In Donald Tan Boon Teck v Lum Shih Kai [2023] SGHC 347, the High Court considered an application by an executor and trustee to complete the sale of a condominium unit that formed the main asset of a deceased’s estate. The sale was sought despite an express restriction in the will prohibiting the sale of the property within three years of the testatrix’s death. The applicant argued that the court could sanction completion either under statutory power (notably s 4 of the Conveyancing and Law of Property Act 1886) or under the court’s inherent jurisdiction, and alternatively under s 56(1) of the Trustees Act 1967.
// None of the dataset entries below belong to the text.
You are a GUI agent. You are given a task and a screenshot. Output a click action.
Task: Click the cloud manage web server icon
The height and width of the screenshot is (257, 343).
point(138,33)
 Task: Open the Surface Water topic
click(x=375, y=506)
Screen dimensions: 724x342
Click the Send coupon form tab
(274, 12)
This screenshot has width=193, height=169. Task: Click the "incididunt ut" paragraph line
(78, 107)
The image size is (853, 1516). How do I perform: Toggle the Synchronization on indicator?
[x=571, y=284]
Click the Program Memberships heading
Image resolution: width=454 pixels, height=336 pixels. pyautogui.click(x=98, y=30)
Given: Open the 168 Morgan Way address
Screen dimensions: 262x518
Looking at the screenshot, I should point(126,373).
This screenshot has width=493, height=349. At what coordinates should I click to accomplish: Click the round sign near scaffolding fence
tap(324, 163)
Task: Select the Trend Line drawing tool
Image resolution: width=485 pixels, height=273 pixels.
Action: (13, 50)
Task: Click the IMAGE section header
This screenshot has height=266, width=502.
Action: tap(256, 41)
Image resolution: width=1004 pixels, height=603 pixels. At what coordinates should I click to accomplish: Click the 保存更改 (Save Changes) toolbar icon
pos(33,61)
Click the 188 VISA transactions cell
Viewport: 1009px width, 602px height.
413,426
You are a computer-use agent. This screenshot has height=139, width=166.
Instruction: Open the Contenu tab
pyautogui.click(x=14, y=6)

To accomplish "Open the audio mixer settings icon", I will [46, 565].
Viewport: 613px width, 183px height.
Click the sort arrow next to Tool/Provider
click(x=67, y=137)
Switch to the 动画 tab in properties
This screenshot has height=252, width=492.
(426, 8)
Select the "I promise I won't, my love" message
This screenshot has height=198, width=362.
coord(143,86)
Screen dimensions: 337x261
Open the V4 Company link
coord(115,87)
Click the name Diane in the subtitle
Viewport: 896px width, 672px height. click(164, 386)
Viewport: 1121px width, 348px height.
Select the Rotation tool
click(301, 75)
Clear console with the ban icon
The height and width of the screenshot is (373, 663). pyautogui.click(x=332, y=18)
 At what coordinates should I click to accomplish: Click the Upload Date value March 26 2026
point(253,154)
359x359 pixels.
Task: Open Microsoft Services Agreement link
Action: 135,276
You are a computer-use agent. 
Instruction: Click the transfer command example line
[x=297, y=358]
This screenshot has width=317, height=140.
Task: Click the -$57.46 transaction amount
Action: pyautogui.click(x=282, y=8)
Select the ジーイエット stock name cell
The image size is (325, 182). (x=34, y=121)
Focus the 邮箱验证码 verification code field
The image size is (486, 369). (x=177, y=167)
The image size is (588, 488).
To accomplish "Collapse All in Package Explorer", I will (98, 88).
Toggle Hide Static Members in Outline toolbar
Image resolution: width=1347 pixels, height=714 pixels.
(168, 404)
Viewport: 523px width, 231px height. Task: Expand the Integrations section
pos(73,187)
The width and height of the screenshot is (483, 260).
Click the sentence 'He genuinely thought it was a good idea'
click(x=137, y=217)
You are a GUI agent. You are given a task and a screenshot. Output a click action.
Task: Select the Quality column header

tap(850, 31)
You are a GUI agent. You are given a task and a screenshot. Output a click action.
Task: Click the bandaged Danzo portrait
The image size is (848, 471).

The court dismissed the application. While the parties shared the practical objective of completing the sale to address estate liabilities and avoid prejudice, the judge held that the statutory and inherent routes relied upon by the applicant were not properly engaged to override the will’s clear temporal restriction. The decision underscores that executors and trustees cannot treat “practicality” or “prejudice” as a substitute for the legal basis required to depart from the testator’s expressed dispositive intentions.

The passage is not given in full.